His offensive line in July (.274/.308/.411) is relatively modest, and his season totals (.297/.343/.403) are only slightly better. Nonetheless, Ellsbury looks very much like a player who is getting stronger as the season progresses.
“Last year being my first full season, no matter what you do to prepare for it, you don’t know what your body is going to feel. Experience is the best teacher,” said Ellsbury. “I just tried to take what I learned last year and applied it to this year, to play as close to 100 percent as possible for a full year.”
IT TAKES MORE THAN THREE DAYS TO MAKE MIKE LOWELL FREAK OUT
Adam LaRoche has taken little time making himself comfortable in Fenway Park. After popping a ball just over the Wall in his Sox debut on Saturday, he seemed pleasantly surprised on Monday when he flicked an opposite-field pop-up that clanged off the Green Monster for a double.
The newly arrived first baseman is now 5-for-12 (.467) with two doubles and a homer as a member of the Sox. He has started each of the last three games.
Even so, his playing time has had to come at the expense of the Red Sox’ corner infield incumbents. On Saturday, Kevin Youkilis seemed slightly miffed by a day off. On Sunday and Monday, Youkilis was back in the lineup but playing third base rather than his customary first, with Mike Lowell sitting out each of the two games.
“Rather than just try to make a lineup out to appease personalities, I'd rather just play who I think can help us win tonight,” explained manager Terry Francona, who cited the effectiveness of Oakland starter Trevor Cahill against right-handed hitters (.701 OPS, compared to .982 OPS against lefties) as a factor in the decision.
While it might be natural to wonder if Lowell is antsy about his playing time following the deal for LaRoche last Thursday, he cautioned that it might be premature to obsess about the playing time situation.
“It has been three days,” said Lowell. “The world’s not coming to an end.”
To the contrary, Lowell had already anticipated that he would get more rest with the trade for LaRoche.
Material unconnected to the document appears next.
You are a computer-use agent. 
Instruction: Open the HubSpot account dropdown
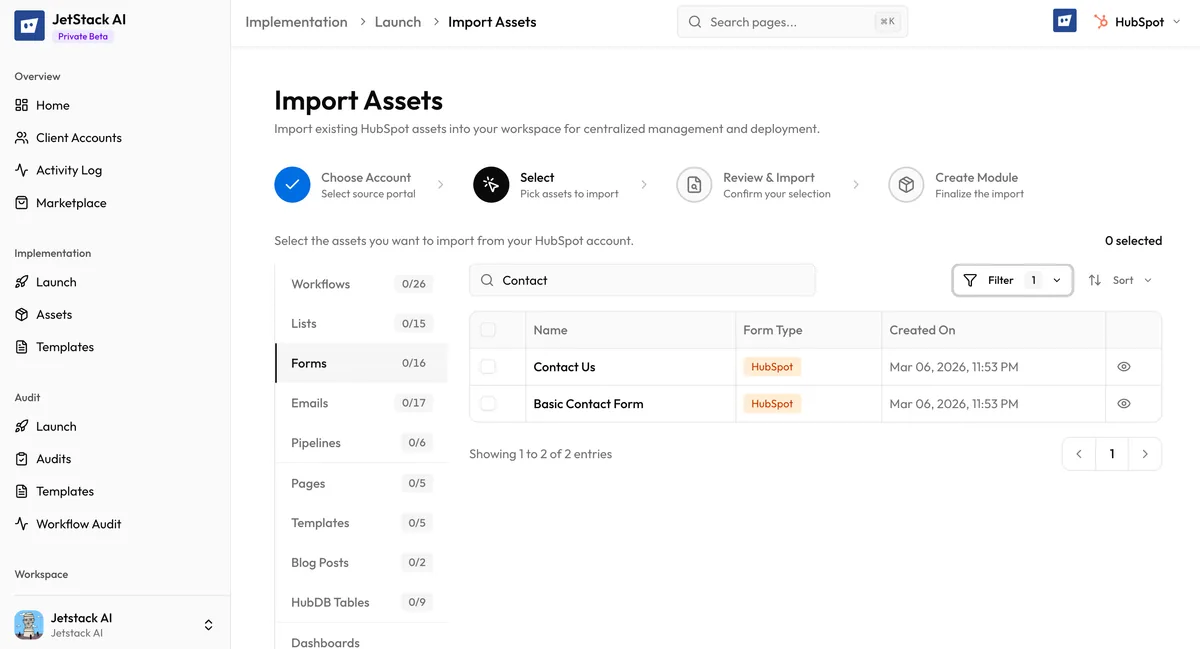pyautogui.click(x=1137, y=20)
That was, after all, one of the stated reasons for the deal - to give him more time off in keeping with the plan that was hatched while Lowell was on the disabled list due to soreness in his right hip at the start of July. The idea is to limit the demands on Lowell to allow him to be a more effective player.
On that front, Lowell seemed satisfied. He said that he feels “great…really good,” and that he is pleased with how his hip is responding to the time on the sidelines. So, too, is Lowell satisfied with his results when in the lineup. He’s played six of the team’s 10 second-half games, hitting .381 with a .458 OBP and .935 OPS.
That is not to say he is without concern. Lowell did express dismay about the performance of his club, which is now 3-6 in the second half while averaging just 2.8 runs per game.
“I’m much more concerned with playing teams that I feel like we should be playing against much better than they are. That’s not a one-man thing. I think that’s a 25-man thing,” said Lowell. “If we keep playing like this, there’s going to be major changes in the lineup. We’ve got to start swinging the bats, and we’ve got to start scoring runs.
“Winning determines who plays. We’ve got to win games. It’s simple,” he added. “If we’re not winning games, whether it’s from one aspect or another, we have to find the combination that does. I think we’re all on the same page on that.”